Je suis dans sa chambre, assis face à la lettre, sur laquelle mon prénom est écrit sur le devant à la plume. Il n'y a aucun doute sur sa provenance. L'écusson de la famille brille sur le coin gauche supérieur de la lettre. Je l'ai toujours trouvé too much.

Un lion qui écrase une chaîne enroulée autour de sa patte, avec notre nom de famille sur le dessus, vraiment ?

Si notre grand-mère avait eu de bonnes nouvelles, elle m'aurait appelé. Cette distance créée par ce bout de papier ne me rassure pas tellement.

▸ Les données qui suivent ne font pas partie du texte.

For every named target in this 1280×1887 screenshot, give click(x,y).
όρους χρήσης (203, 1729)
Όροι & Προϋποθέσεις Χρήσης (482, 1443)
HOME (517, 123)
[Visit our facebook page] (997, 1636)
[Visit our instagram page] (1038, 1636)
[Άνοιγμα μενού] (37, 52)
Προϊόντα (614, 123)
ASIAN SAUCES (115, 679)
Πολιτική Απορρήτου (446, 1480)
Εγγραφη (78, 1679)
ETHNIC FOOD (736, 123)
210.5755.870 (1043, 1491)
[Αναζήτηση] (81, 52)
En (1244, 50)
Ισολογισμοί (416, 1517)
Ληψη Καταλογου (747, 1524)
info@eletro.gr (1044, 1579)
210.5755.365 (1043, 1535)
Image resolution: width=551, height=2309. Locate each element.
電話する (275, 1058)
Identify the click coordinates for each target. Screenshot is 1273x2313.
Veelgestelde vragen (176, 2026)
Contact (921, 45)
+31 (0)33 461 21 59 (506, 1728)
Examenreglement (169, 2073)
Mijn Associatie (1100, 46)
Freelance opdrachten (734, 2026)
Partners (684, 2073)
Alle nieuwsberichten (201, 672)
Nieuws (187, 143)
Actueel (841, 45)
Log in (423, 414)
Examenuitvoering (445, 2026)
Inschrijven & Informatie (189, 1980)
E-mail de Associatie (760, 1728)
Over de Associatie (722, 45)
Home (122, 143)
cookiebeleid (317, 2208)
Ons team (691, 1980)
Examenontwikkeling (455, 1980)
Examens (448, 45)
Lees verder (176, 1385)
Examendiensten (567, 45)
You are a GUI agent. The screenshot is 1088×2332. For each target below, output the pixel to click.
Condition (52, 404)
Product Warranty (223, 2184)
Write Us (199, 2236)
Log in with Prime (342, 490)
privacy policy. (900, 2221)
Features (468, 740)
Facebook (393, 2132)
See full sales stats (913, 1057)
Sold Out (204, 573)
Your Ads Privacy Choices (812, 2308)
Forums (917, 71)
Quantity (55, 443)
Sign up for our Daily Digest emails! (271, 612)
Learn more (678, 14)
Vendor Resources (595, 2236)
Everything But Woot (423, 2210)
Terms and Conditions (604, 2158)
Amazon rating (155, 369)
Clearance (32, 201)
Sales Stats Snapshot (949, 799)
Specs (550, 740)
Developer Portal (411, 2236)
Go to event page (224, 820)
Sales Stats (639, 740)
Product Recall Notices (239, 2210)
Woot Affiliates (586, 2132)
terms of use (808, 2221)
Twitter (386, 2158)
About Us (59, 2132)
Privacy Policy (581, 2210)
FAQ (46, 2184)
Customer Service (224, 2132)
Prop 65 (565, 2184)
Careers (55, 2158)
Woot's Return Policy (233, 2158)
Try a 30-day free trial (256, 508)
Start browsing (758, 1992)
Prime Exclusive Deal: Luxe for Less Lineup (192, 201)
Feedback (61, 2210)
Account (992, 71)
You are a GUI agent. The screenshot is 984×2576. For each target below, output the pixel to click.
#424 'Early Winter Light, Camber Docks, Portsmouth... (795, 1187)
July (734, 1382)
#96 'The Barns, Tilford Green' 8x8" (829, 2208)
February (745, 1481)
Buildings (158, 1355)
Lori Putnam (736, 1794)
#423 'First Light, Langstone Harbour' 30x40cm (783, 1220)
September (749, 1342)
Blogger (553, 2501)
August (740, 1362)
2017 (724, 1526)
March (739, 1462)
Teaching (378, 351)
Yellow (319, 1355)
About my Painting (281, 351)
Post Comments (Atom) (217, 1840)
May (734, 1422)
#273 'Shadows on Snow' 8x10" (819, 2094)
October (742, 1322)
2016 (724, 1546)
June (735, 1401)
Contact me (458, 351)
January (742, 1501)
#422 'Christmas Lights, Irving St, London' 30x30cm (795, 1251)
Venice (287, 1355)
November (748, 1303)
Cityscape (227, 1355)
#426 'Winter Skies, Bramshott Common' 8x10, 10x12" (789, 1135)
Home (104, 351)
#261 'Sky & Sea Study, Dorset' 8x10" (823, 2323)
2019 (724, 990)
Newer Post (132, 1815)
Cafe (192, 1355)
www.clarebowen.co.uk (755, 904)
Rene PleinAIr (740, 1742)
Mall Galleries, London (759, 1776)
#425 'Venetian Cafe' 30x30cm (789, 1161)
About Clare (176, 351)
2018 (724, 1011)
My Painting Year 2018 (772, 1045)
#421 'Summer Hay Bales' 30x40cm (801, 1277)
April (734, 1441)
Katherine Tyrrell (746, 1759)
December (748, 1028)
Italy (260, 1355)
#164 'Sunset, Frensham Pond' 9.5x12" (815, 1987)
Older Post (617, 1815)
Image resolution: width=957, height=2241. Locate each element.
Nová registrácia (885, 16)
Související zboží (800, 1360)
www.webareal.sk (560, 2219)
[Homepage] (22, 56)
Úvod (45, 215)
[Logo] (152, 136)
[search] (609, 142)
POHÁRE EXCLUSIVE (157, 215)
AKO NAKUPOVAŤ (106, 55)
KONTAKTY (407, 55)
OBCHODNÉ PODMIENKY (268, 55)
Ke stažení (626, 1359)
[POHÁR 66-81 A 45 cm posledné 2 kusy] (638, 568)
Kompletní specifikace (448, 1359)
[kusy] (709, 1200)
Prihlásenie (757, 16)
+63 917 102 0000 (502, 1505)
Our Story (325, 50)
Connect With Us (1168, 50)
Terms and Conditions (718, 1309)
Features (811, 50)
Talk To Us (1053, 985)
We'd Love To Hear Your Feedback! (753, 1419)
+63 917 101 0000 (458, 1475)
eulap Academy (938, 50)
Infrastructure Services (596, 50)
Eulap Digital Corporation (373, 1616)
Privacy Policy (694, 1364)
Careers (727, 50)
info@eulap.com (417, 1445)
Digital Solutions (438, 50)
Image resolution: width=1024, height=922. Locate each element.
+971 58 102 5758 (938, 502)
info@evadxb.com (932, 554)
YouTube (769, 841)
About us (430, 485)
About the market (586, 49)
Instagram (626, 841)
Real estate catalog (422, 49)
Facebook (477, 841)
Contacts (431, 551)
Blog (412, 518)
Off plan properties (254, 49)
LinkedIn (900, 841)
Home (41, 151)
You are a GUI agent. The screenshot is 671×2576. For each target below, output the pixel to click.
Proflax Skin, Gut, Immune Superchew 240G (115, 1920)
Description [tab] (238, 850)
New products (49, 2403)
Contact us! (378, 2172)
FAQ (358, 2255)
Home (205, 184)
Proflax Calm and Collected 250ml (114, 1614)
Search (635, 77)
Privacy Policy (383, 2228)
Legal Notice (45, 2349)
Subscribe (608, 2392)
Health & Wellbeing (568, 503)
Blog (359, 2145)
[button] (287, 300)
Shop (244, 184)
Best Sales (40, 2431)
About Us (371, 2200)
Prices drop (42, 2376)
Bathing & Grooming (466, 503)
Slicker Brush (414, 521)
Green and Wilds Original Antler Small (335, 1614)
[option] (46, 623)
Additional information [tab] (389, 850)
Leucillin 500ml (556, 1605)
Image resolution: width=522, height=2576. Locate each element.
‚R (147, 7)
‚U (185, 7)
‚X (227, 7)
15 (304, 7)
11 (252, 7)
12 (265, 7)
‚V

— Tu vas l'ouvrir ou pas ? La lettre ne va pas sortir de l'enveloppe toute seule.

— Sans blague ?

Je dois avoir trop de signes de stress visibles devant mon frère. Il n'a pas besoin de me voir comme ça. C'est déjà trop. Peut-être que je devrais l'ouvrir en dehors de la pièce. Il risque de trouver mon geste étrange.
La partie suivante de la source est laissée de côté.